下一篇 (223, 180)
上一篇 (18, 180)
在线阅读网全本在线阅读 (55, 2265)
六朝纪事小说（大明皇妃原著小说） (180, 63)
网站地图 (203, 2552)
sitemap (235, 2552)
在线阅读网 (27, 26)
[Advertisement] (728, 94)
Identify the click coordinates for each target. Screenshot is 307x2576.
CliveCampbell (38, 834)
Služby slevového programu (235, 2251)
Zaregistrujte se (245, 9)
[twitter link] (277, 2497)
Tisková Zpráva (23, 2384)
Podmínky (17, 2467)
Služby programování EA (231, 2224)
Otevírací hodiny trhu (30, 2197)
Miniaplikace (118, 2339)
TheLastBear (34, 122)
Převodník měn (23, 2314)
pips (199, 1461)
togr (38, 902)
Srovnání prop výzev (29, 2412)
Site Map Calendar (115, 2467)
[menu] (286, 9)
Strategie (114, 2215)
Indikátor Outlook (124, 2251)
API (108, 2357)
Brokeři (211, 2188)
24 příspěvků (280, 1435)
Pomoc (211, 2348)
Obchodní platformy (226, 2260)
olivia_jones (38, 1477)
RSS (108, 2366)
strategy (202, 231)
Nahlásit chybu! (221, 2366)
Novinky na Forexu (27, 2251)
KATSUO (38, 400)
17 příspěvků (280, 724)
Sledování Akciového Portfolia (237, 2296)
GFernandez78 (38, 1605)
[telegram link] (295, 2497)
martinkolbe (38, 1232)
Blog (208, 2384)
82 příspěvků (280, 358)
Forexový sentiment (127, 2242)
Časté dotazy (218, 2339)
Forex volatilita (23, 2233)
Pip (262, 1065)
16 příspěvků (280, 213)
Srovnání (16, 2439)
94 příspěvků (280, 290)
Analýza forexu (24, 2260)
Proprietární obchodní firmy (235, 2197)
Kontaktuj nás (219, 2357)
....
**Task details:**
Every line above from the line with "Strategie (114, 2215)" to the line with "17 příspěvků (280, 724)" is wanted, ends included; write them out exactly and add no other line.

**Response to the task:**
Strategie (114, 2215)
Indikátor Outlook (124, 2251)
API (108, 2357)
Brokeři (211, 2188)
24 příspěvků (280, 1435)
Pomoc (211, 2348)
Obchodní platformy (226, 2260)
olivia_jones (38, 1477)
RSS (108, 2366)
strategy (202, 231)
Nahlásit chybu! (221, 2366)
Novinky na Forexu (27, 2251)
KATSUO (38, 400)
17 příspěvků (280, 724)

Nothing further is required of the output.